01 July, 2014

The Eventual Honeymoon

When we got married, I didn't need a vacation.  Sure, I would have loved one.  But let's get real.  What struggles would the child-bride really be escaping?  'Ugh, I just went from one form of financial and emotional support to another.  Wait, I don't have a curfew anymore?  Sa-weet!' (Just so we're clear, that actually did happen.  I remember Justin and I going grocery shopping at 11:30 pm just because no one could tell us no.)

But eight years later?  Yeah, it was time.  Boy was it time.  Not saying life is rough, because I've got a pretty sweet gig going on.  Escaping even the most basic things, like showers for instance, was just what we needed.

So what did we do?

Well we ate...


...a lot...
in fact, on the way to Ted's to eat the best shrimp I ever did put my lips on, which was a 100 yard walk, we STOPPED AT A HOT DOG STAND.  As if the long, arduous walk really needed to be supplemented.  


 Justin refused to shave and I nearly vommed.


We got our faces all up in some shave ice.  The 20 minute wait was well worth it.  Justin got some weird concoction that had beans in it.  Come on, man; You're killing my vibe.


 We jumped off the Big Rock at Waimea Bay.  This was taken after I checked to make sure my walaha hadn't fallen off during impact.
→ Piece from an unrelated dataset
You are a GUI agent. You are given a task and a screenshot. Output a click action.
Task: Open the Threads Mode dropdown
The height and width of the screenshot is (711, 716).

Just for reference, this is it:


Yep.  That was exactly my reaction too.

We went kayaking where it was discovered that yes indeed I still get sea sick.  But I got to snorkel and see a butt-load (a scientific term you civilians wouldn't understand) of fish.  

(My phone freaked out and made these photos all Barbara Walters Soft-Lens-Esque.  But it's probably best that the bathing suit photos are a bit blurry.  Actually, can y'all do me a favor and squint at these too?)



Honestly this comes no where close to the full story of our first ever vacation.  I think I want to keep some stories for me and J.  Okay, I will tell you this one real quick.  We were on a hike and we were coming down the mountain and it was a fine path and all but I tripped a little and, literally, fell over like an old man and toppled into the bushes adjacent.  It was so ridiculous, I still can't believe that actually happened.  And now that I have written it, I think I am right in keeping some of these stories to myself.  I need to keep up the facade that I'm way cooler than I actually am.

-----------

On the way out to my future home our vacation destination, J and I were sharing headphones.  Not at all necessary, but incredibly cute if I say so.  I had already been thinking about our relationship: where we had been, what we have gone through, what was to come.  You know, real light thinking for the five hour flight.

Around then, it occurred to me- Justin wasn't a settle.  If he asked me every year for the rest of my life to marry him, the answer would always be yes.  He is my permanence.  I can't be sure I'm using that noun correctly, but I imagine Justin will let me know after he reads this.  Because that's what he does.  And I love him regardless.

As I'm thinking about this...about how my answer will always be an resounding YES, a favorite song came on.  The song is actually really depressing.  But there is one line that describes it quite perfectly, this thing between J and I.


If I lived 'til I was a hundred and two
I just don't think I'll ever get over you.